« Ami, prends garde à l'Orgueil et à l'Égoïsme, deux des pires pièges qui soient tendus sur le chemin de celui qui aspire à gravir les sentiers élevés de la Connaissance et de la Spiritualité. » Mahatma K.H.

Dans ce traité d'une valeur inestimable qu'est la Lumière sur le Sentier, il est enseigné au néophyte de « désirer le pouvoir ardemment », mais il y est ajouté une condition, qui sert de guide et de protection, sans laquelle cet enseignement constituerait un grave danger, menant au suicide spirituel. Cette condition est la suivante : « Et le pouvoir que le disciple convoitera sera celui qui le fera paraître comme rien aux yeux des hommes ».

L'état de disciple est une attitude de l'Âme-Mental vis-à-vis de sa source divine aussi bien que vis-à-vis de la personnalité que l'Âme-Mental pénètre en devenant un élément propre de cette personnalité.

Quand le texte que nous étudions conseille au disciple d'aspirer ardemment au pouvoir, il est sous-entendu que ce pouvoir doit être celui de la Divinité cachée dans les replis les plus profonds du mental.

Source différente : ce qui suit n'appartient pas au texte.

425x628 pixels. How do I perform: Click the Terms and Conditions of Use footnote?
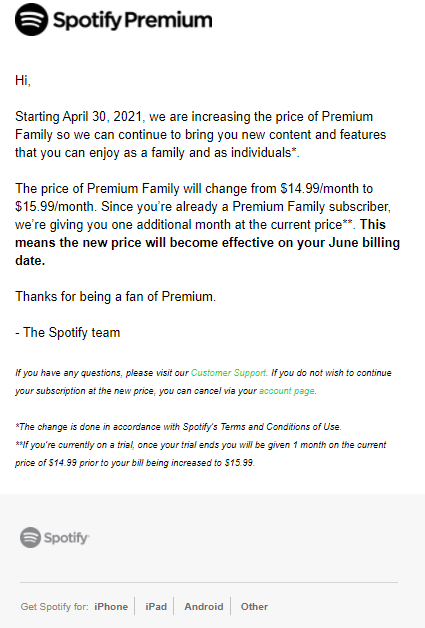(x=178, y=427)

Cette Divinité est suprême en essence : sa nature est Immortalité, Sagesse et Compassion. Elle est dans un état de Devenir. Quand le progrès est à son point culminant, elle est l'Être Universellement Soi-conscient — l'Homme Supérieur, Uttama Purusha. En mettant en garde contre les convoitises terrestres, le texte implique que tous les pouvoirs qui accroissent la force du soi personnel constituent le danger grave et fatal.

« Connais-tu les pouvoirs du Soi, Ô toi qui perçois les ombres extérieures ? Si tu ne les connais pas — alors tu es perdu. »

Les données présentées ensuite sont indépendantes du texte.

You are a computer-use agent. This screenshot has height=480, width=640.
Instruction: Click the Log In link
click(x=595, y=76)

Cette ombre extérieure, appelée la Personnalité, projette ses ombres multiples. Les prenant pour des réalités, cette ombre qu'est la Personnalité s'écrie : « Voyez comme je suis grande ! Comme je suis merveilleuse ! » Comme l'Homme Personnel ne reconnaît pas cette vérité qu'il est lui-même une ombre impermanente et évanescente, il n'est pas capable d'entrevoir la Divinité Intérieure qui se sert du mental pour donner forme à ses desseins propres.

La première vérité que le néophyte est appelé à apprendre concerne sa nature double — divine et démoniaque. Il sera amené à traiter ces deux aspects de sa nature, d'une manière particulière. Il lui est dit :

- 1 - de faire de l'orgueil et de la considération pour soi-même des serviteurs de la dévotion,

- 2 - de faire de la patience et de la soumission à la Loi des offrandes déposées comme des fleurs odorantes aux pieds du Maître.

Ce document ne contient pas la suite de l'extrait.